• **What is required**
Exactly the lines from the one containing "Instruction: Click the" through the end of the data, and nothing more, should be retyped; pictures stay out.

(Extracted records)
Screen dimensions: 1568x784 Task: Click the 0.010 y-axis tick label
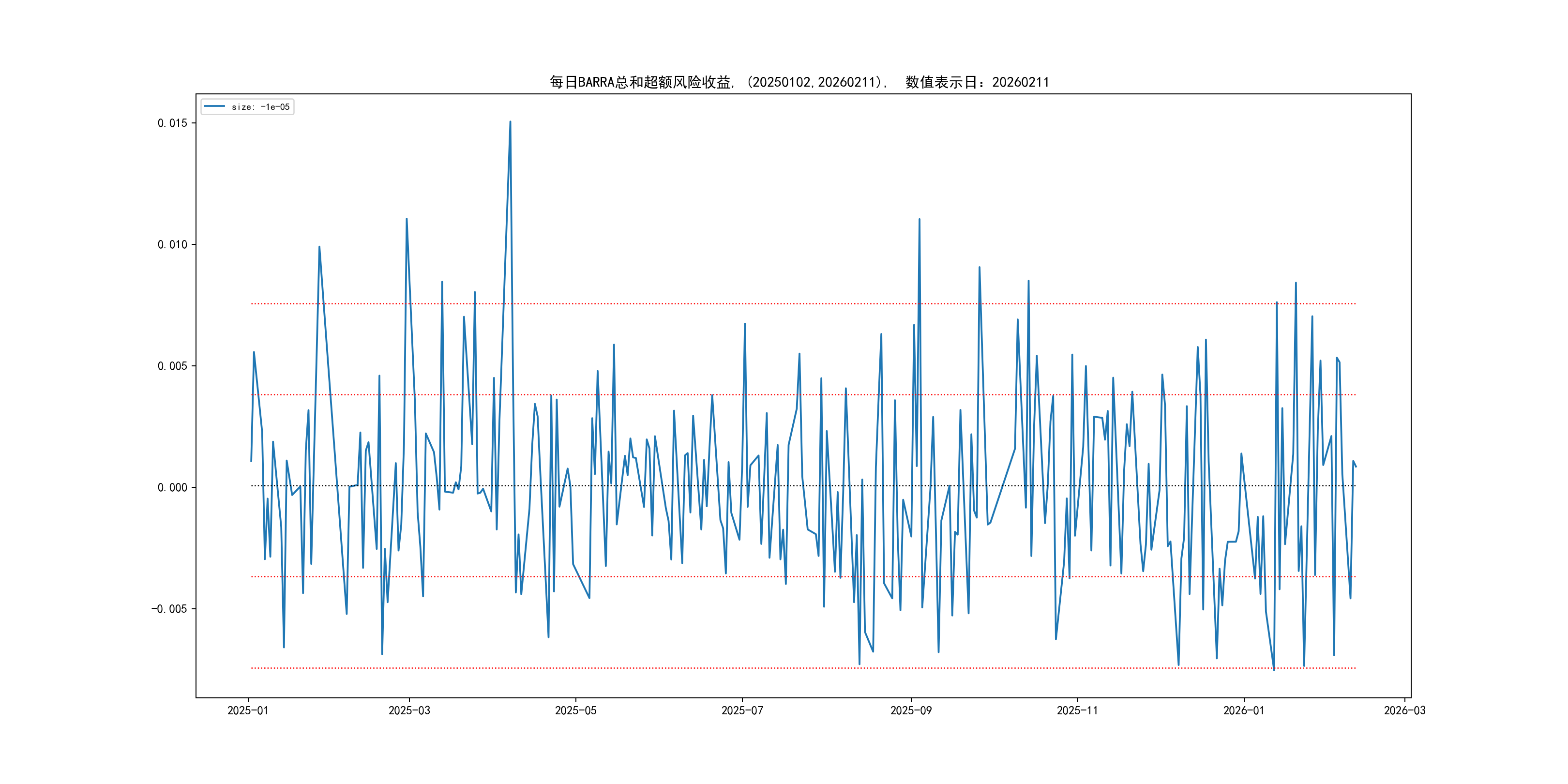click(172, 245)

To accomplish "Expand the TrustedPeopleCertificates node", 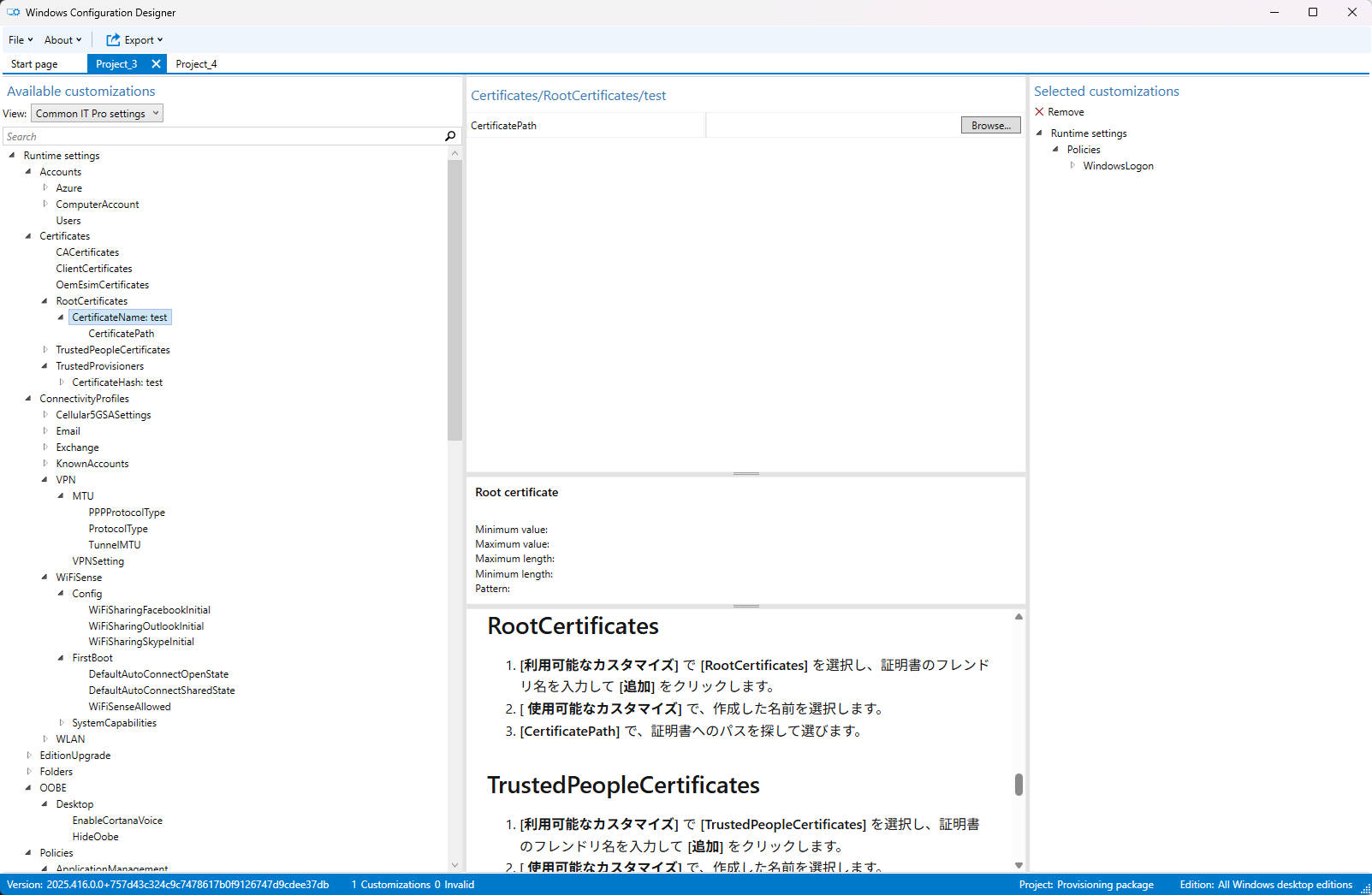I will click(45, 349).
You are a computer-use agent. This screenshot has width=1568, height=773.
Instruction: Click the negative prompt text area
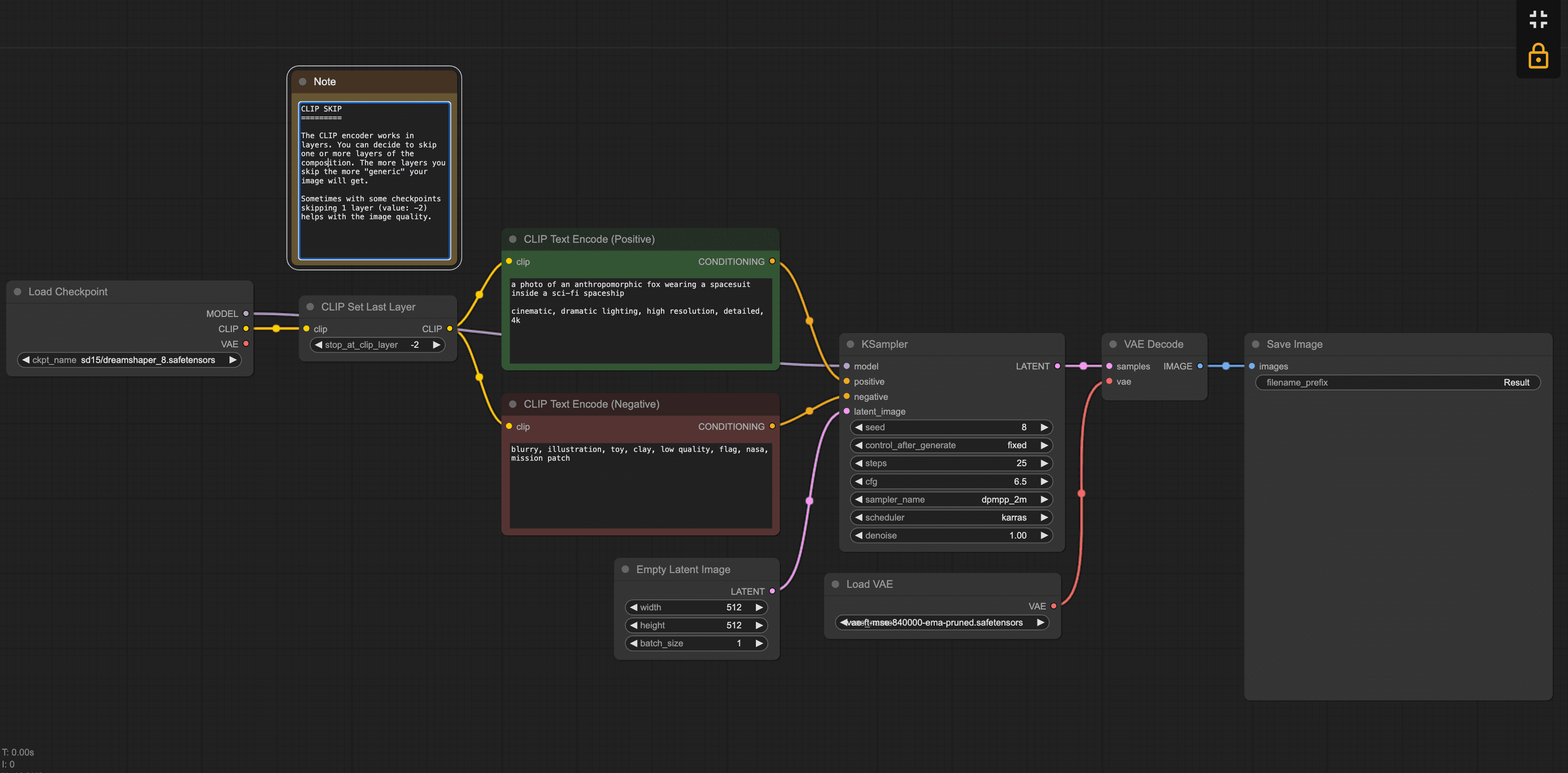[640, 486]
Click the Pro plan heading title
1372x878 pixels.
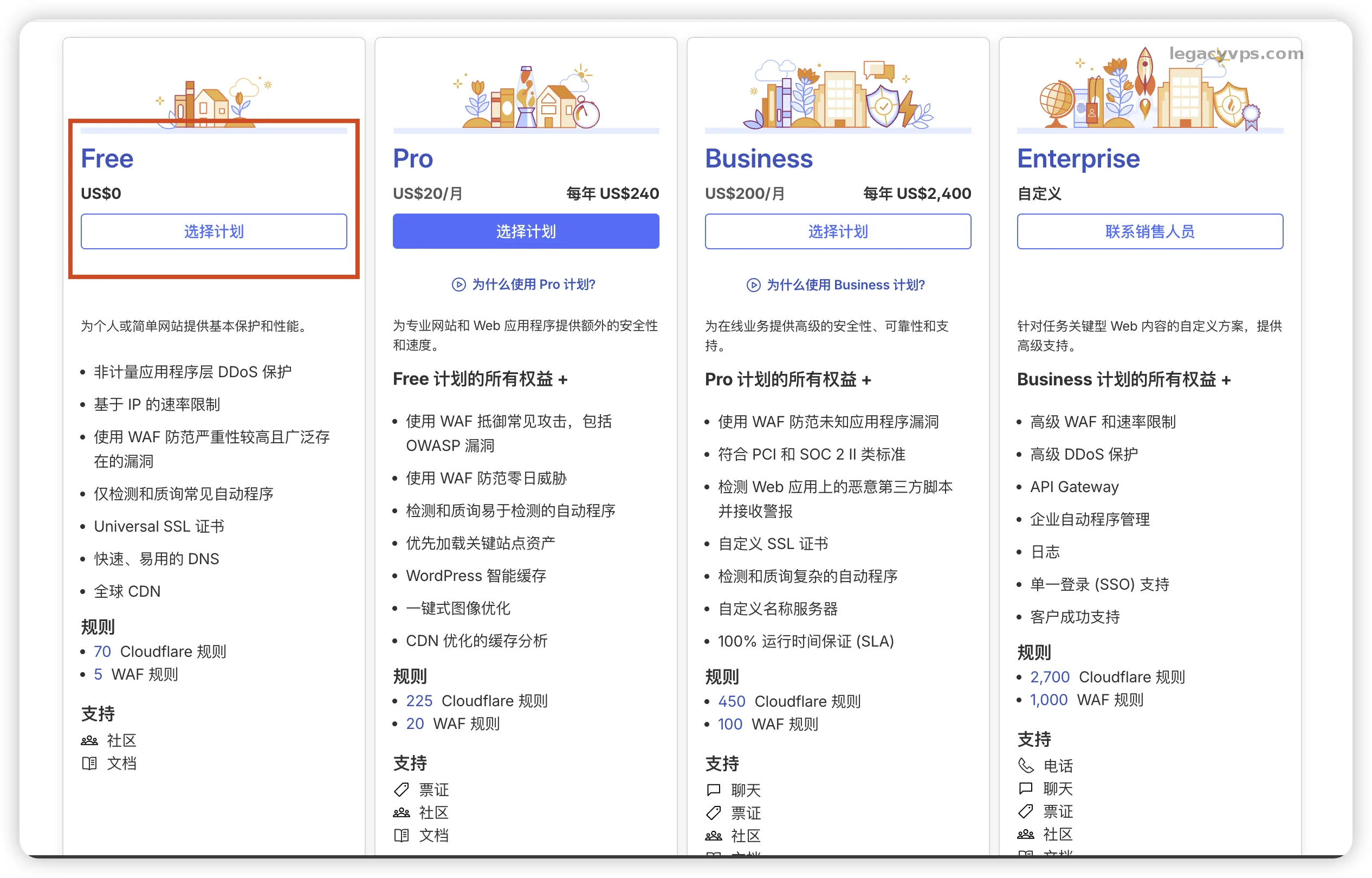point(413,158)
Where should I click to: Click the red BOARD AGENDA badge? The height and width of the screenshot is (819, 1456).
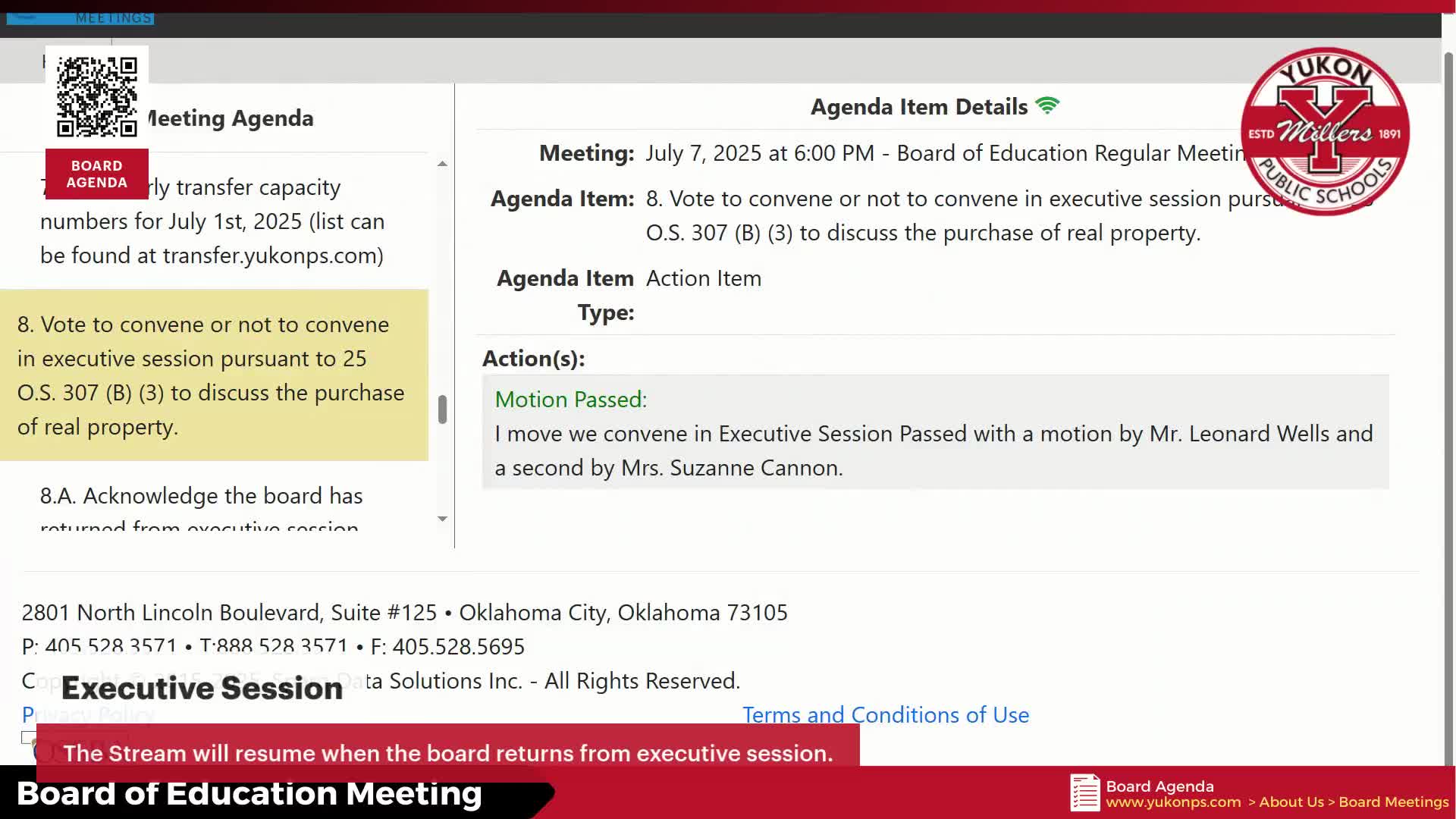[96, 174]
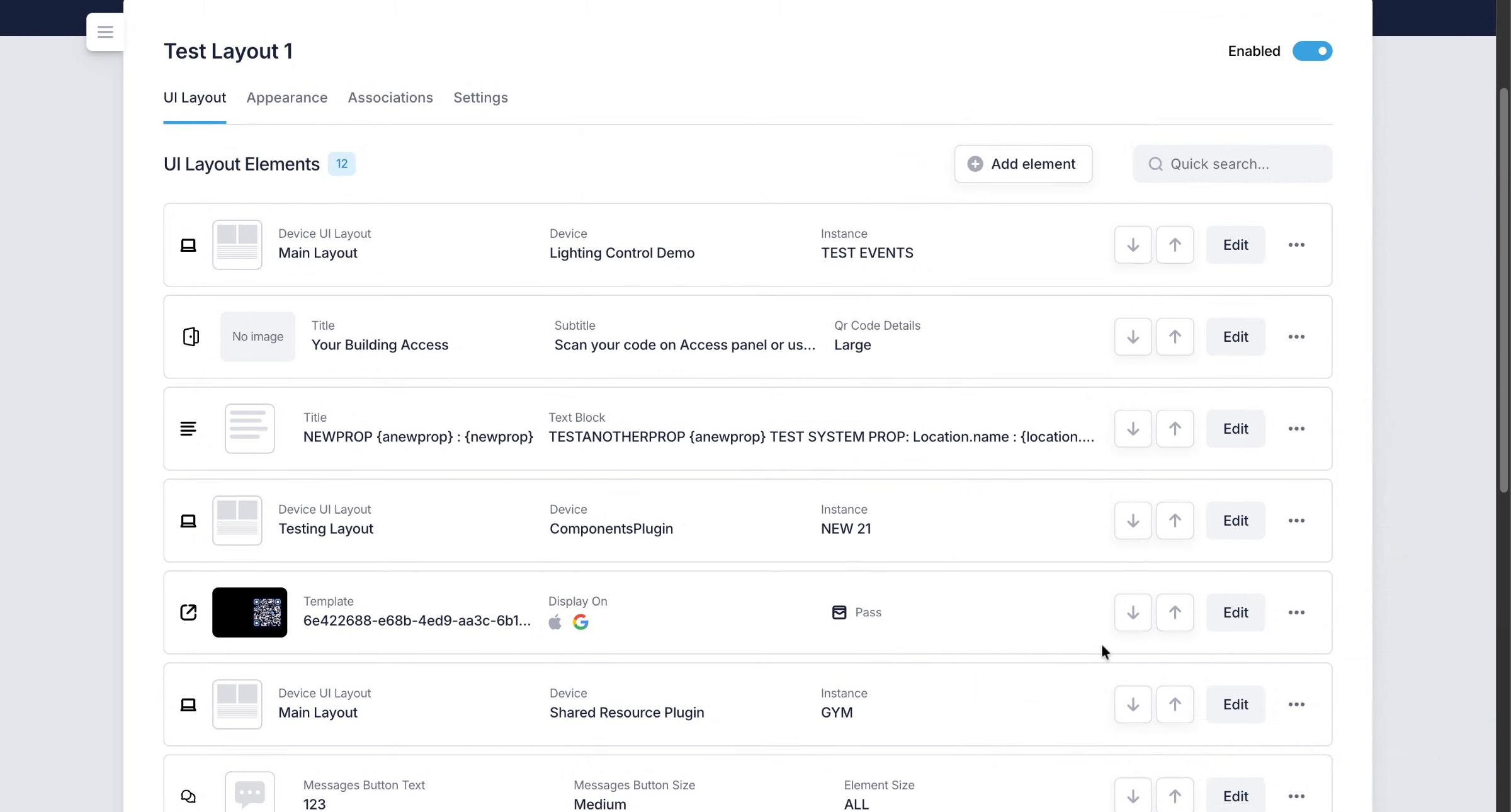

• **Problem solution**
Instruction: Click the negative prompt text area
[640, 486]
Click the Pro plan heading title
1372x878 pixels.
point(413,158)
Where should I click to: Click the red BOARD AGENDA badge? The height and width of the screenshot is (819, 1456).
[96, 174]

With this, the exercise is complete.